SUPPLIED RECORDS Block Start

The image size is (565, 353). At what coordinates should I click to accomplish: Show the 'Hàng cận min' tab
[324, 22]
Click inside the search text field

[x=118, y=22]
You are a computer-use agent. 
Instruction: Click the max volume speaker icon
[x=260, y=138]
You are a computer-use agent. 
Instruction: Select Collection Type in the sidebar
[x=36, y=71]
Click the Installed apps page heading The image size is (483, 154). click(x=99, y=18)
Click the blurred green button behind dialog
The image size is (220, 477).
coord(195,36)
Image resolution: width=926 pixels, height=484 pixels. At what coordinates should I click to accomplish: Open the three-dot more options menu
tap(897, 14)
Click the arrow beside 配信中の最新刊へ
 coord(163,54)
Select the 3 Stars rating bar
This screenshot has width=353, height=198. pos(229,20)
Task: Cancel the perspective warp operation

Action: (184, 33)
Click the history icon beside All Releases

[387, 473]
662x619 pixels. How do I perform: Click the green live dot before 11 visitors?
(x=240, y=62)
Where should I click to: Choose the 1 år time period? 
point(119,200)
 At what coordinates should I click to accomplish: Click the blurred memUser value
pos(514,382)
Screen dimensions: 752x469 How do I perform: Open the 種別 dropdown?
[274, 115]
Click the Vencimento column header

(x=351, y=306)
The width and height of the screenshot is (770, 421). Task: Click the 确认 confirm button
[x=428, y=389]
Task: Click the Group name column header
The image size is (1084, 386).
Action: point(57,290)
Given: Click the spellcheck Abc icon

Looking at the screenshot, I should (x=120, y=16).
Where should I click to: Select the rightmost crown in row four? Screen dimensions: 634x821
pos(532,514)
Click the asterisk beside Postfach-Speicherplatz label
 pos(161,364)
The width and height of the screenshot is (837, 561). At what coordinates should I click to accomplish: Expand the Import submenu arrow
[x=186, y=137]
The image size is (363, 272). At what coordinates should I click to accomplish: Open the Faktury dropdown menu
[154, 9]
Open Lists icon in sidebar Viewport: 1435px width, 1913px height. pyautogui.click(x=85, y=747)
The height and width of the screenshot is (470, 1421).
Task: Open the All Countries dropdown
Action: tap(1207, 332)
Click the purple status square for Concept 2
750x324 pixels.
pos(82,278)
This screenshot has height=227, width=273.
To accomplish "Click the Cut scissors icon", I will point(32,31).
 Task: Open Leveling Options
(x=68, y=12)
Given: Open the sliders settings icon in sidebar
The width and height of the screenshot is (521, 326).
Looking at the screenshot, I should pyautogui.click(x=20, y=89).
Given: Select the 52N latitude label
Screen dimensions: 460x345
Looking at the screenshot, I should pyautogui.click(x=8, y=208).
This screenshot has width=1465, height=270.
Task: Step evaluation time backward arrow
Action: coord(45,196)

SUPPLIED RECORDS Block End

**EXERCISE BRIEF:** Copy out each record word for word.

**EXPECTED OUTPUT:**
The image size is (565, 353). At what coordinates should I click to accomplish: Show the 'Hàng cận min' tab
[324, 22]
Click inside the search text field

[x=118, y=22]
You are a computer-use agent. 
Instruction: Click the max volume speaker icon
[x=260, y=138]
You are a computer-use agent. 
Instruction: Select Collection Type in the sidebar
[x=36, y=71]
Click the Installed apps page heading The image size is (483, 154). click(x=99, y=18)
Click the blurred green button behind dialog
The image size is (220, 477).
coord(195,36)
Image resolution: width=926 pixels, height=484 pixels. At what coordinates should I click to accomplish: Open the three-dot more options menu
tap(897, 14)
Click the arrow beside 配信中の最新刊へ
 coord(163,54)
Select the 3 Stars rating bar
This screenshot has width=353, height=198. pos(229,20)
Task: Cancel the perspective warp operation

Action: (184, 33)
Click the history icon beside All Releases

[387, 473]
662x619 pixels. How do I perform: Click the green live dot before 11 visitors?
(x=240, y=62)
Where should I click to: Choose the 1 år time period? 
point(119,200)
 At what coordinates should I click to accomplish: Click the blurred memUser value
pos(514,382)
Screen dimensions: 752x469 How do I perform: Open the 種別 dropdown?
[274, 115]
Click the Vencimento column header

(x=351, y=306)
The width and height of the screenshot is (770, 421). Task: Click the 确认 confirm button
[x=428, y=389]
Task: Click the Group name column header
The image size is (1084, 386).
Action: point(57,290)
Given: Click the spellcheck Abc icon

Looking at the screenshot, I should (x=120, y=16).
Where should I click to: Select the rightmost crown in row four? Screen dimensions: 634x821
pos(532,514)
Click the asterisk beside Postfach-Speicherplatz label
 pos(161,364)
The width and height of the screenshot is (837, 561). At what coordinates should I click to accomplish: Expand the Import submenu arrow
[x=186, y=137]
The image size is (363, 272). At what coordinates should I click to accomplish: Open the Faktury dropdown menu
[154, 9]
Open Lists icon in sidebar Viewport: 1435px width, 1913px height. pyautogui.click(x=85, y=747)
The height and width of the screenshot is (470, 1421).
Task: Open the All Countries dropdown
Action: tap(1207, 332)
Click the purple status square for Concept 2
750x324 pixels.
pos(82,278)
This screenshot has height=227, width=273.
To accomplish "Click the Cut scissors icon", I will point(32,31).
 Task: Open Leveling Options
(x=68, y=12)
Given: Open the sliders settings icon in sidebar
The width and height of the screenshot is (521, 326).
Looking at the screenshot, I should pyautogui.click(x=20, y=89).
Given: Select the 52N latitude label
Screen dimensions: 460x345
Looking at the screenshot, I should pyautogui.click(x=8, y=208).
This screenshot has width=1465, height=270.
Task: Step evaluation time backward arrow
Action: coord(45,196)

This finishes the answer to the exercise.